Она неожиданно прижала мою голову к своей щеке.
— Парнишка ты милый! С тобой у меня и сердце-то как маков цвет распускается. И думаю я: моя-то беда — ядовита да спрятана, а вот люди наши, как одры, чужой воз везут и надрываются. Харитон, Гриша, Прасковея знают, где человеку место. Прасковея-то как повернула… на плоту-то! Не то ещё будет. Они не одни… Их много. И все они за руки держатся.

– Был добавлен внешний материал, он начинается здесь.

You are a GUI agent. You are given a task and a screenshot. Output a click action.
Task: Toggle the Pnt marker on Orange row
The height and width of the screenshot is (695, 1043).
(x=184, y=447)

Сквозь дрёму в последних вспышках сознания слова Наташи превращались в порхающие тени. И эти тени незаметно шли передо мною нарядными девчатами и парнями, которые держались за руки, смеялись и пели под звуки гармонии. Смеётся Гриша и манит меня рукой: «Васильич!..» Прасковея рядом с ним в хороводе, с высоко поднятой головой. Она смотрит куда-то вдаль радостно и гневно. Шагает, блистая гармонией, Харитон и лихо бегает своими пальцами по ладам. Праздник, веселье, весна… К берегу бегут в солнечных искрах волны и заливают сами себя зелёными гребнями. Жалобно кричат чайки. Они стонут, просят о помощи, и мне больно от их крика и тягостно.
Я проснулся, как отравленный, колыхаясь в дурманном тумане, с тяжёлой тревогой в сердце.
Какая-то женщина стояла на лежанке печи, мутно освещённая привёрнутой лампой. Пахло дымом и гарыо. Раскосмаченная голова поднималась из-за нар и опять опускалась. Женщина с лицом Олёны, искажённым болью, с ужасом в глазах, стонала и надрывно вскрикивала:
— Не гляди, Федя! Ляг! Не гляди!.. Тебе не надо глядеть…
Сердитый голос матери прикрикнул на меня:
— Ляг сейчас же! И головы не подымай!
Каким-то внутренним чутьём я угадал, что Олёна пришла сюда, на лежанку, родить, а мать помогает ей. По голосу матери видно было, что она хлопочет около Олёны охотно, участливо, с обычной своей горячностью и находчивостью.
Тётя Мотя возилась около плиты и растроганно бормотала сама с собой. Гордей лежал пластом и уже не спускался с нар: нога у него стала чёрная. В казарме говорили, что у него «антонов огонь». Что такое «антонов огонь» — никто мне не мог объяснить, и я представлял себе это так, что нога Гордея мерцает по ночам, как гнилушка, и обугливается.